Pages: 329 (paperback)
Published: January 2011 by Poppy
Recommended for: fans of retold fairy tales; anyone considering whether or not to see the new Red Riding Hood movie, or anyone who'd rather read it than see it
The blacksmith would marry her.
The woodcutter would run away with her.
The werewolf would turn her into one of its own.
Valerie's sister was beautiful, kind, and sweet. Now she is dead. Henry, the handsome son of the blacksmith, tries to console Valerie, but her wild heart beats fast for another: the outcast woodcutter, Peter, who offers Valerie another life far from home.
After her sister's violent death, Valerie's world begins to spiral out of control. For generations, the Wolf has been kept at bay with a monthly sacrifice. But now no one is safe. When an expert Wolf hunter arrives, the villagers learn that the creature lives among them--it could be anyone in town.
It soon becomes clear that Valerie is the only one who can hear the voice of the creature. The Wolf says she must surrender herself before the blood moon wanes...or everyone she loves will die.
Red Riding Hood is closely based on a new movie coming to theaters March 11th, directed by Catherine Hardwicke (Twilight) and starring Amanda Seyfried (Mamma Mia!, Mean Girls). In the past, I haven't exactly loved most of the movie novelizations and movie tie-ins I've read. That's because the book is generally around first, and generally better than the movie ('cept in the case of the Princess Bride), and if the movie comes first, how much hope can there be for the book, right? That's sad, glass-half-empty logic, yeah, but Red Riding Hood proves me wrong. Sorta-kinda.
This book is not the Red Riding Hood story you heard as a kid. It's part horror movie, along the lines of The Village, part mystery, and part romance. Valerie lives a quiet life in her medieval village, which is notable only for the monthly tribute the villagers must pay to the Wolf, an age-old beast as terrifying as he is mysterious. When Valerie's sister is killed by the Wolf during the Blood Moon, the villagers seek a way to destroy him once and for all. They hire the services of a veteran werewolf hunter, who informs the naive villagers that the Wolf is not a beast-- he is one of their own, a cursed werewolf forced to change every month beneath the full moon. Suspicion falls on nearly everyone, most of all Valerie, who has always been a 'strange' girl: deep, thoughtful, and unladylike. Meanwhile Valerie is caught up in her own conflict: her parents have arranged for her to marry Henry, the wealthy blacksmith's son and the most coveted bachelor in the whole village. But when the woodcutters arrive in town, Valerie is reunited with her childhood friend Peter-- and soon finds that he has become far more than a friend. Caught between the two young men, Valerie does not expect that the Wolf-- whoever he or she may be-- desires her, too. For under the Blood Moon, those bitten by a werewolf are doomed to become werewolves themselves.
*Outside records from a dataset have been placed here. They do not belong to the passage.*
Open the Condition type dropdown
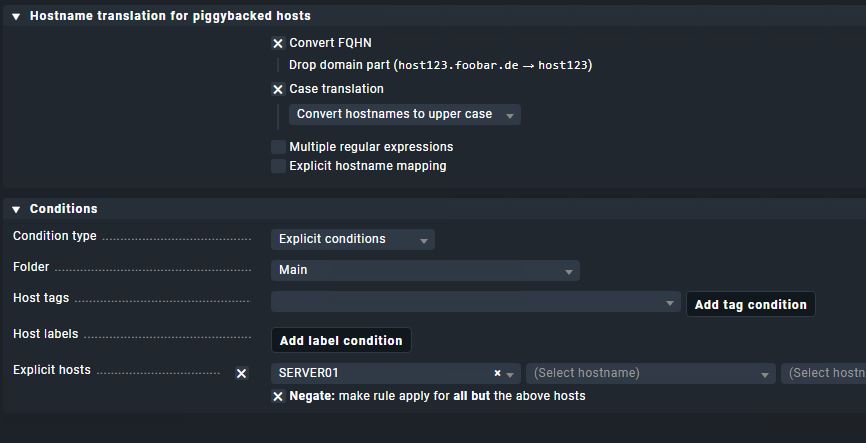click(352, 240)
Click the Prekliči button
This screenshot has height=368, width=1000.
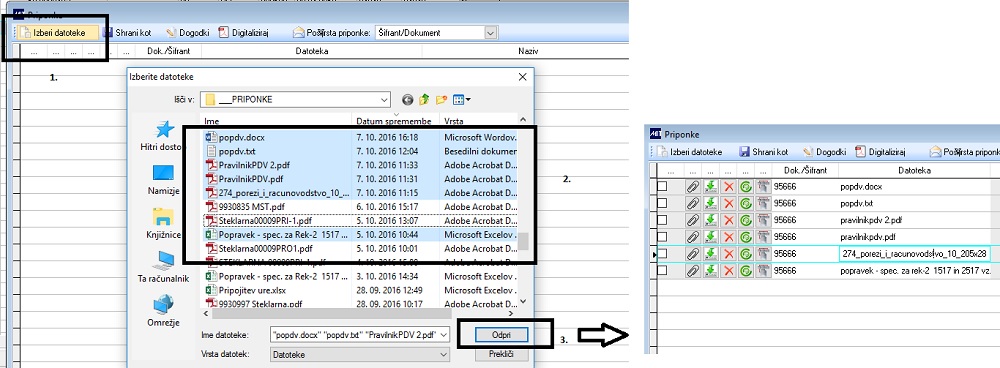click(501, 354)
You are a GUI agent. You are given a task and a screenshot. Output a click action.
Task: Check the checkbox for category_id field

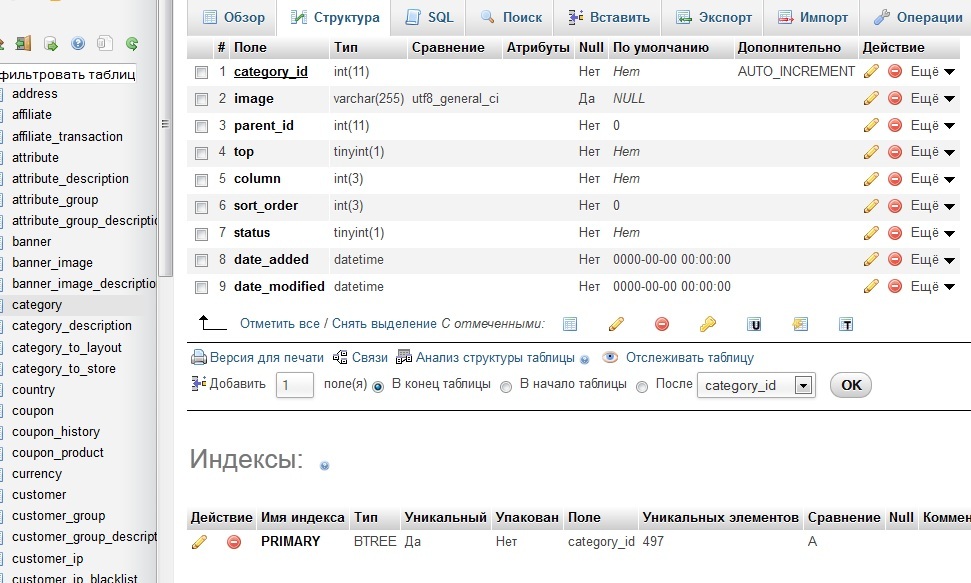pos(201,72)
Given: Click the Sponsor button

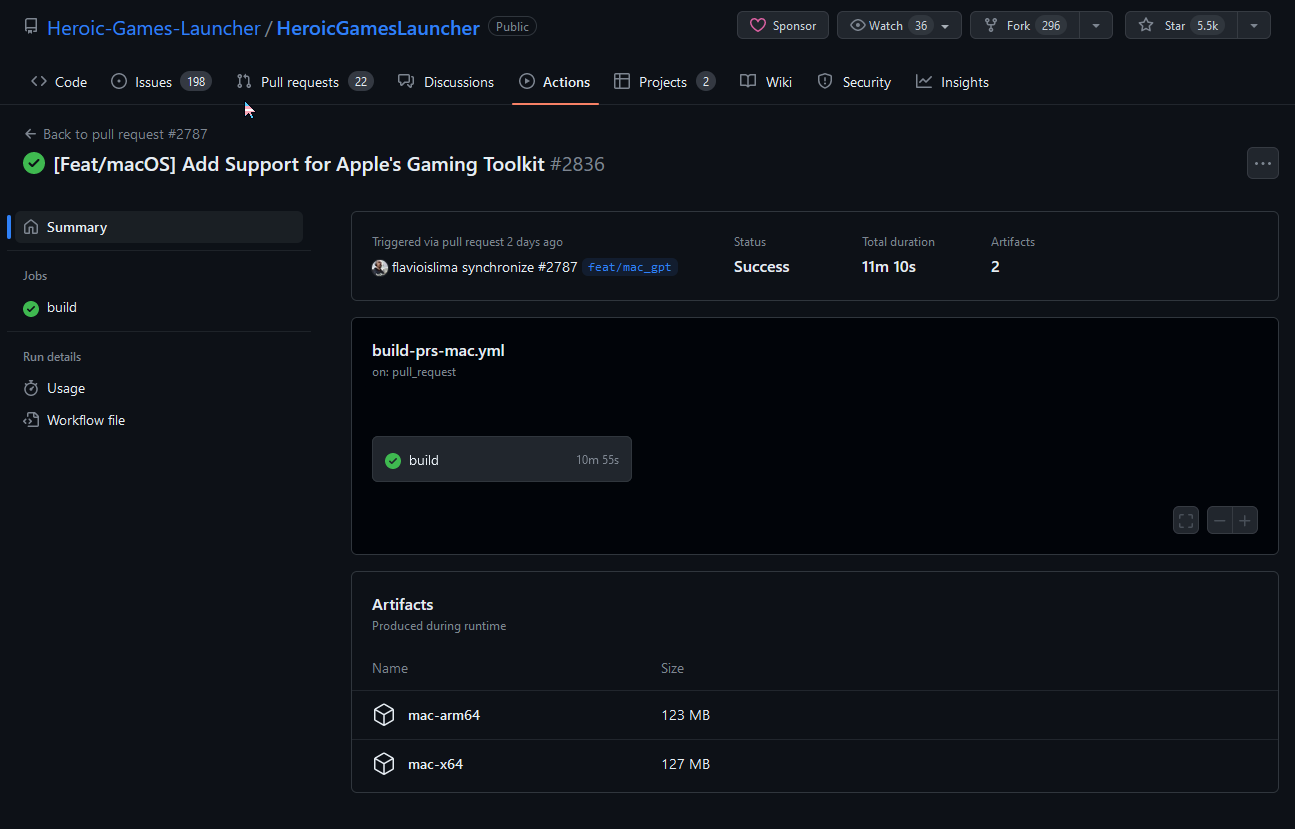Looking at the screenshot, I should point(783,26).
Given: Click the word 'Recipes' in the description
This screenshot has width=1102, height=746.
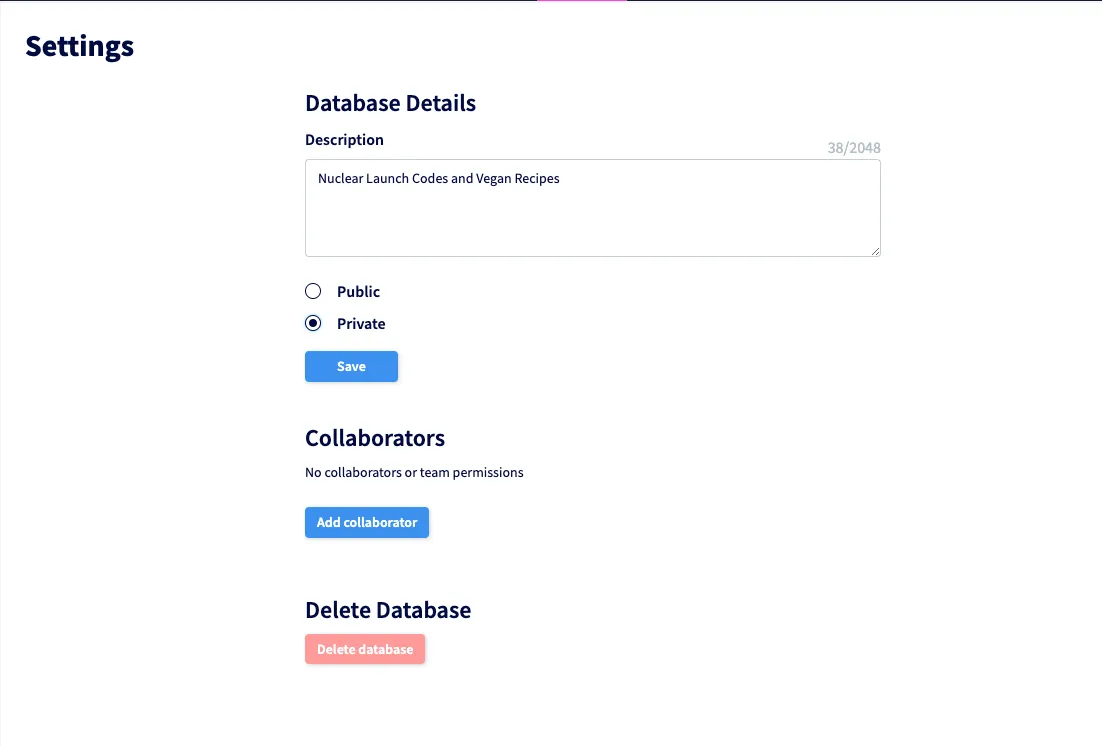Looking at the screenshot, I should pos(537,179).
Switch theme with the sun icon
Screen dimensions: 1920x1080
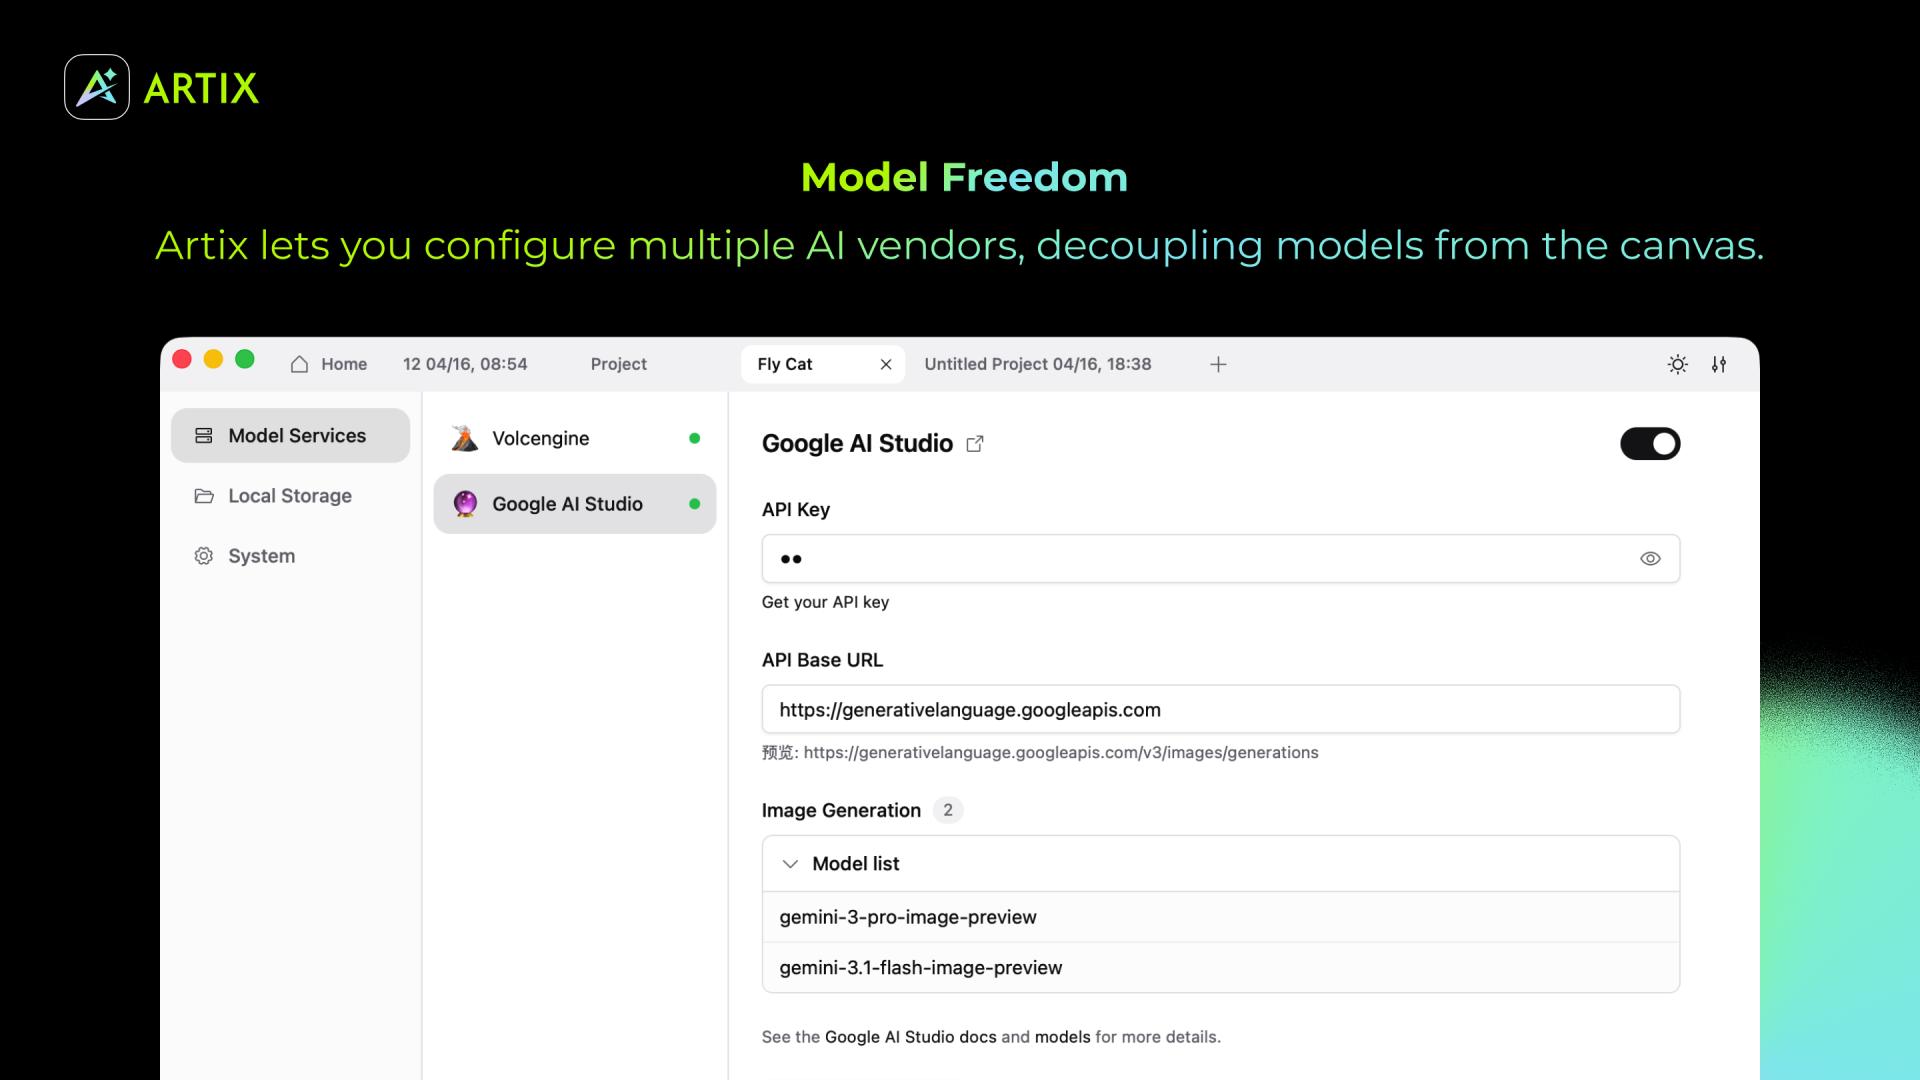1678,364
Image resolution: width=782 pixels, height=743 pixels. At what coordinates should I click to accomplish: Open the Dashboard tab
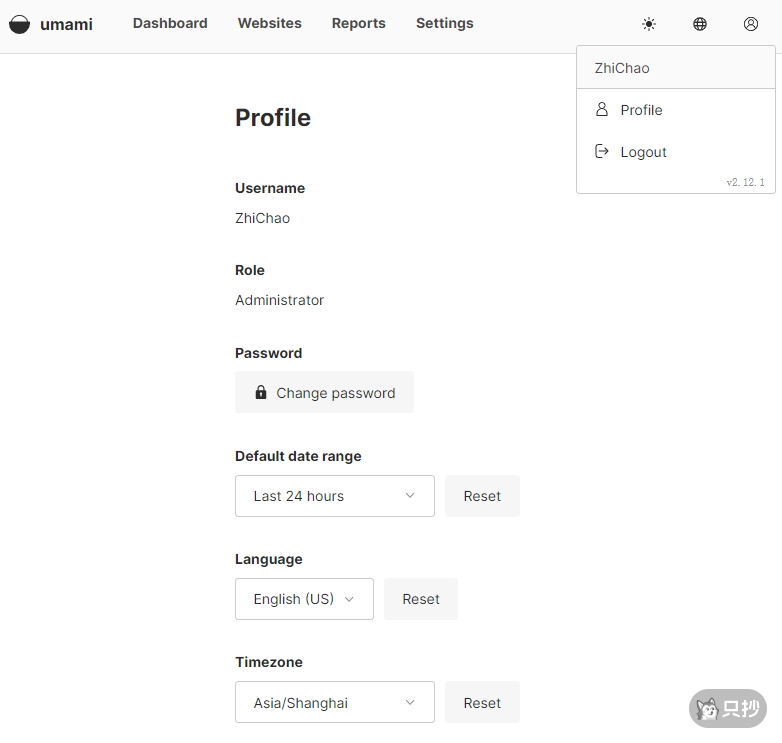coord(170,23)
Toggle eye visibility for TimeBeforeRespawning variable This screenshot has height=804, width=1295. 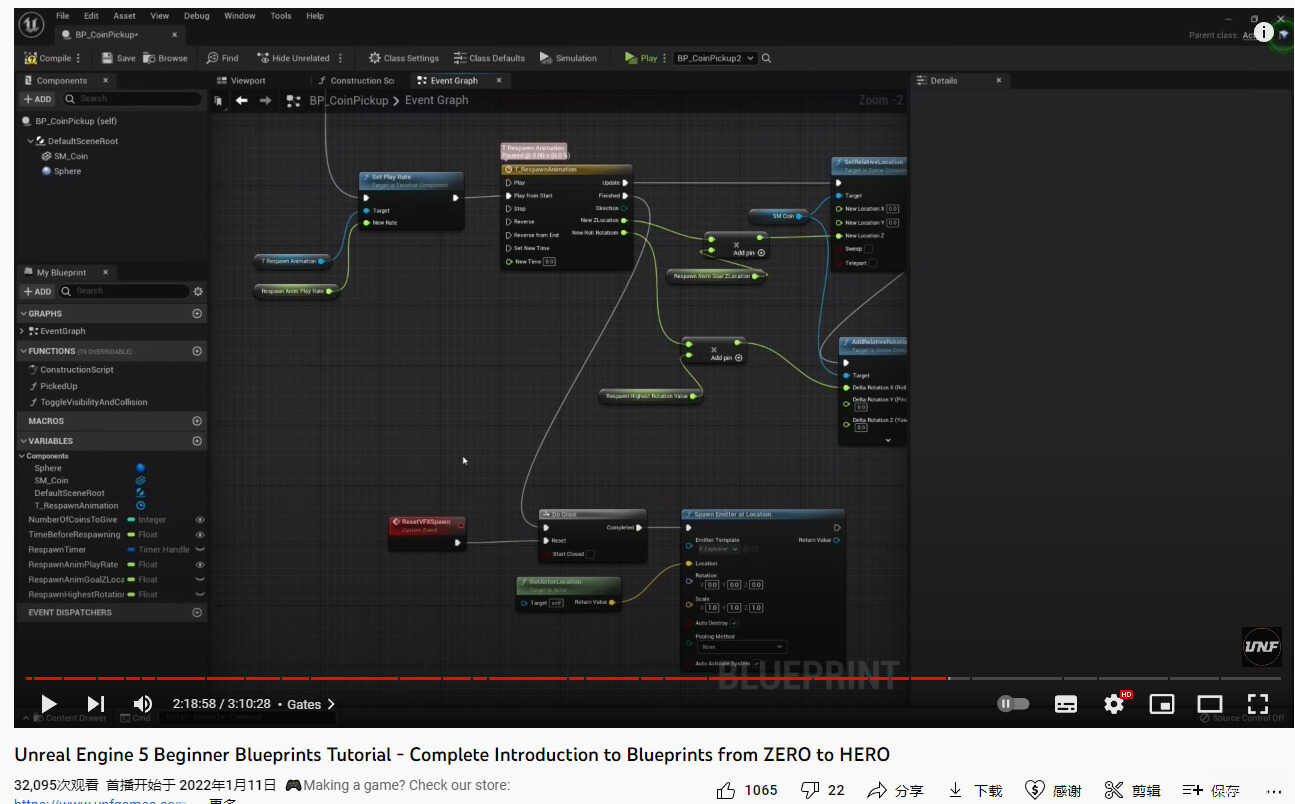pos(200,535)
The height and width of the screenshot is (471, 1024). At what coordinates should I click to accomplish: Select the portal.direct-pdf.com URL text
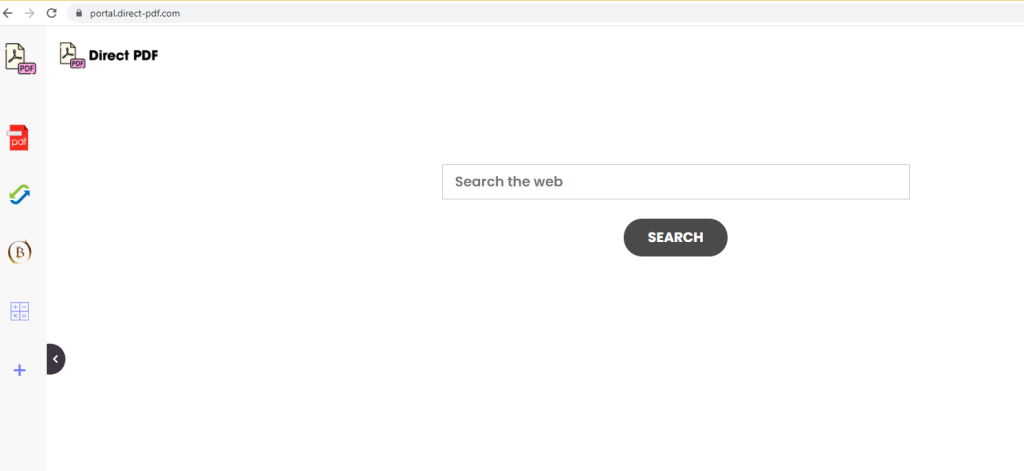point(135,13)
Retold faerie tales are best when the similarities between the book and the original tale are subtle, I think, and there were a few places where I thought this book was far from subtle. (ie Valerie tells her grandmother, quite randomly, 'What big eyes you have...') I liked the way the mystery of the Wolf and the action unfolded, even though the story started out fairly slow and superficial. There's a lot of death, and a lot of gory death at that, which really can only be expected of this kind of werewolf story. In the end, I'm still not exactly sure about the holy terror that is the Wolf of Daggerhorn village, but one thing is clear: he's no Jacob Black. My biggest peeve with the book is the inconsistent and often shallow characterization-- Valerie was alright, but her two love interests held little or no interest, really. Father Solomon-- the Wolf Hunter-- was nearly awesome enough to make up for all that-- he's such a brooding, vengeful character, and best of all, he's going to be played in the movie by Gary Oldman (!!) Can't wait to see that... Anyway, in the end, I enjoyed the read, but do wonder if maybe it wouldn't be a better idea to simply go and see the movie. That way you get the cool-looking cinematics and the plot, without having to trudge through all of the extensive backstory or (hopefully) bad characterization.